In one study of CF personnel deployed to Afghanistan between Feb. 7, 2006, and June 30, 2011 who required treatment for a nontraumatic general surgical condition, renal colic (kidney stones) was identified as the most common condition.

http://canjsurg.ca/wp-content/uploads/2015/09/58-3-S78.pdf  (go to page S135)
Methods: We studied all Canadian Armed Forces (CAF) members deployed to
Afghanistan between Feb. 7, 2006, and June 30, 2011, who required treatment for a
nontraumatic general surgical condition.

Results: During the study period 28 990 CAF personnel deployed to Afghanistan;
373 (1.28%) were repatriated because of disease and 100 (0.34%) developed an acute
general surgical condition. Among those who developed an acute surgical illness,
42 were combat personnel (42%) and 58 were support personnel (58%).  Urologic
diagnoses (n = 34) were the most frequent acute surgical conditions, followed by
acute appendicitis (n = 18) and hernias (n = 12).
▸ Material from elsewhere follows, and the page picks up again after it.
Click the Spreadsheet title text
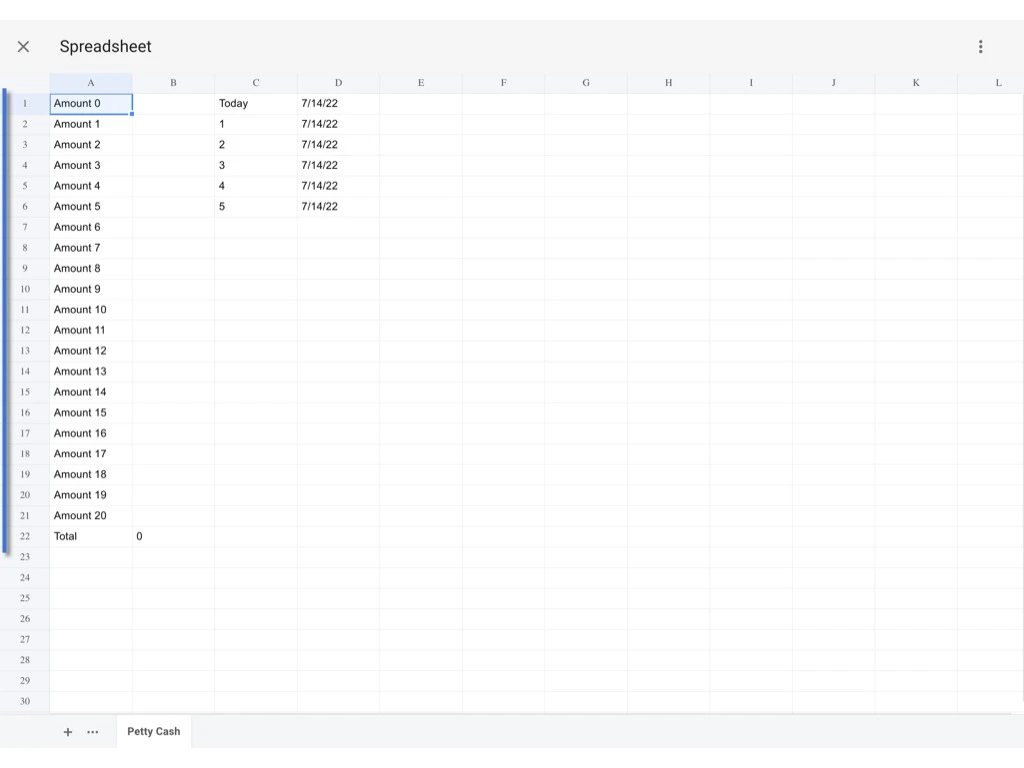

We identified 5 areas where intensified
predeployment screening could have potentially decreased the incidence of in-theatre
acute surgical illness.

. . . Urologic diagnoses (n = 34) were most frequent, including renal colic (n = 24), . . .

. . . None of the patients with renal colic previously had
documented attacks in Canada. The development of renal
colic on deployment may be linked to the heat, the physical
exertion required of soldiers and dehydration. . . .
 
thanks for the link, its an interesting read. So were these members released after? or considered unable to deploy again?

is the policy for release or being undeployable still after two or more attacks?
 
In 2003 my Sgt had them while in Afghanistan.  After clearing it up there (he finished the tour) he did get them again for a number of years.  He ended up passing away in 2013, but was still serving at the time.

(Edit to correct some info)
 
Things may have changed since I released in 2015, but at the time one of the MOs told me that they would not release serving members for kidney stones and that they would not consider new applicants who had a history of them.  I have no idea whether the "five years" since an episode was stipulated or not.
 
PMedMoe said:
Things may have changed since I released in 2015, but at the time one of the MOs told me that they would not release serving members for kidney stones and that they would not consider new applicants who had a history of them.  I have no idea whether the "five years" since an episode was stipulated or not.

For reference to the discussion,

Turned down for medical reasons - Can I reapply?
https://army.ca/forums/threads/86542/post-846945.html#msg846945
OP: "I applied last year to the regular forces and was turned down for medical reasons, because of kidney stones. Does that mean I will never be allowed in or can I try again?"